Applied and Interdisciplinary Mathematics Seminar

University of Michigan

Fall 2006
Friday, 8 December, 3:10-4:00pm, 1360 East Hall

Application of the State-Space Model Paradigm to Neuroscience Data Analysis

Emery N. Brown

Professor of Computational Neuroscience and Health Sciences and Technology
Department of Brain and Cognitive Sciences
MIT-Harvard Division of Health Sciences and Technology
Massachusetts Institute of Technology

Associate Professor of Anaesthesia
Department of Anesthesia and Critical Care
Massachusetts General Hospital
Harvard Medical School


Abstract

The state-space paradigm has been widely used to analyze a broad range of stochastic dynamical systems problems in engineering, computer science, statistics and the social sciences.

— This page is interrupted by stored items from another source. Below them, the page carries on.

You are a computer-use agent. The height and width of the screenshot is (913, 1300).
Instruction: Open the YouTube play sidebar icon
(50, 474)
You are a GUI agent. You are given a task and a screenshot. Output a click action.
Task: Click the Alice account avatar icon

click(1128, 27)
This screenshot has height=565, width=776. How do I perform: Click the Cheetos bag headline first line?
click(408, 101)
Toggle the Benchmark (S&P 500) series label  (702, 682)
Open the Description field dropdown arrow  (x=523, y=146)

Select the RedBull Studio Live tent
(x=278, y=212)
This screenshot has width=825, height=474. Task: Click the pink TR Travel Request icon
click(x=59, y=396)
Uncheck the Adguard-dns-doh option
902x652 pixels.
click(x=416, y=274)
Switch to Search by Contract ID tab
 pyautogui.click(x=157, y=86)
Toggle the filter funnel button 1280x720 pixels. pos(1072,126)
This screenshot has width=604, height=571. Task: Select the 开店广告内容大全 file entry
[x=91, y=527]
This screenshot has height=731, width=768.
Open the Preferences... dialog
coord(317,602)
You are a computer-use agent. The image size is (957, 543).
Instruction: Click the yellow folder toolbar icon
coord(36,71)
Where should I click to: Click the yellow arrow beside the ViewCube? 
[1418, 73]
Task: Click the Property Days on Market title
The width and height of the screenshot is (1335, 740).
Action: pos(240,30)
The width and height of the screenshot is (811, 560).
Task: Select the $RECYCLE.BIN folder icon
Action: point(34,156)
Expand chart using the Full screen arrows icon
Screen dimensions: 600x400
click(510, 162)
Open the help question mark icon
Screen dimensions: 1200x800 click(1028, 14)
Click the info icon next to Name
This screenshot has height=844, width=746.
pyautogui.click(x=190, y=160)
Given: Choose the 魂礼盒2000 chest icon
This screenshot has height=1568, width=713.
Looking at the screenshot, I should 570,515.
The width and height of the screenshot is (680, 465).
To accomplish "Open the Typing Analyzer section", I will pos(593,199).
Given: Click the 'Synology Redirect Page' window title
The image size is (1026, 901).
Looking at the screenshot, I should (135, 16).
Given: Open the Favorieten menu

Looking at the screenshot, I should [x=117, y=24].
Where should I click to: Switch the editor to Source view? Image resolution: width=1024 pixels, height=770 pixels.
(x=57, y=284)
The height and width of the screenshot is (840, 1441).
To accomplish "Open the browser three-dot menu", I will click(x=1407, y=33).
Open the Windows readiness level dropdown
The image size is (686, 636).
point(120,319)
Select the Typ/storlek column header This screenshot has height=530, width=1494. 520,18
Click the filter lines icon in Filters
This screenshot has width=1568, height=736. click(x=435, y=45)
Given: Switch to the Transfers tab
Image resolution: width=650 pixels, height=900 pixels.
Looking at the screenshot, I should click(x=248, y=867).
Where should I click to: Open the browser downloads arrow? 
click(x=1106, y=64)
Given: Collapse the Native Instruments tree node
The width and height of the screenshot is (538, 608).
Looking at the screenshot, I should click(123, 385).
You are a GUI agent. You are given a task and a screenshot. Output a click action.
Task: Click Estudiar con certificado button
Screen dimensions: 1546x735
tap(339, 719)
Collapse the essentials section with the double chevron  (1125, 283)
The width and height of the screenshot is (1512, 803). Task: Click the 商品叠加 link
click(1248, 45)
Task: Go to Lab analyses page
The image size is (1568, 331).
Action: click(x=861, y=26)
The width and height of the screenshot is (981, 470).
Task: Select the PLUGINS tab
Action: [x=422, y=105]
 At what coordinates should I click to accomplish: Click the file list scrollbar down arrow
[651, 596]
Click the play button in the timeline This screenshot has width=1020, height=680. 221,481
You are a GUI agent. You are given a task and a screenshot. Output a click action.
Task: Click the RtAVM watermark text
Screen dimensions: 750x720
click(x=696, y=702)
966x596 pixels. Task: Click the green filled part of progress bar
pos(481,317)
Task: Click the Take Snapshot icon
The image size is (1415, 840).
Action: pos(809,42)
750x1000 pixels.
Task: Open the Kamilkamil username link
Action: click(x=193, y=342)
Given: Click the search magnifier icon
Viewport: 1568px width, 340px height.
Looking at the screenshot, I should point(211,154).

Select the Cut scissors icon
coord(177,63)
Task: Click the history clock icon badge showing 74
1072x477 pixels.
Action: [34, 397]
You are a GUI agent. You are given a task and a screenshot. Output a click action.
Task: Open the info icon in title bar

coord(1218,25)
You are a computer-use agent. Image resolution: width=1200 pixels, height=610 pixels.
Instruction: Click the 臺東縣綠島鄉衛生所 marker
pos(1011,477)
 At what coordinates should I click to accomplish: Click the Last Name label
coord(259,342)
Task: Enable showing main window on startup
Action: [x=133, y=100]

We have used the paradigm to construct signal processing algorithms to analyze several neural systems. In this talk, we will review our work on the use of state-space modeling paradigm to study three problems in neuroscience data analysis: tracking on millisecond time-scale the dynamics of the spatial receptive fields of rat hippocampal neurons during learning; decoding how ensembles of pyramidal neurons in the rat hippocampus maintain a dynamic representation of the animal's position in its environment; and devising a dynamic solution to the source localization for magnetoencephalography.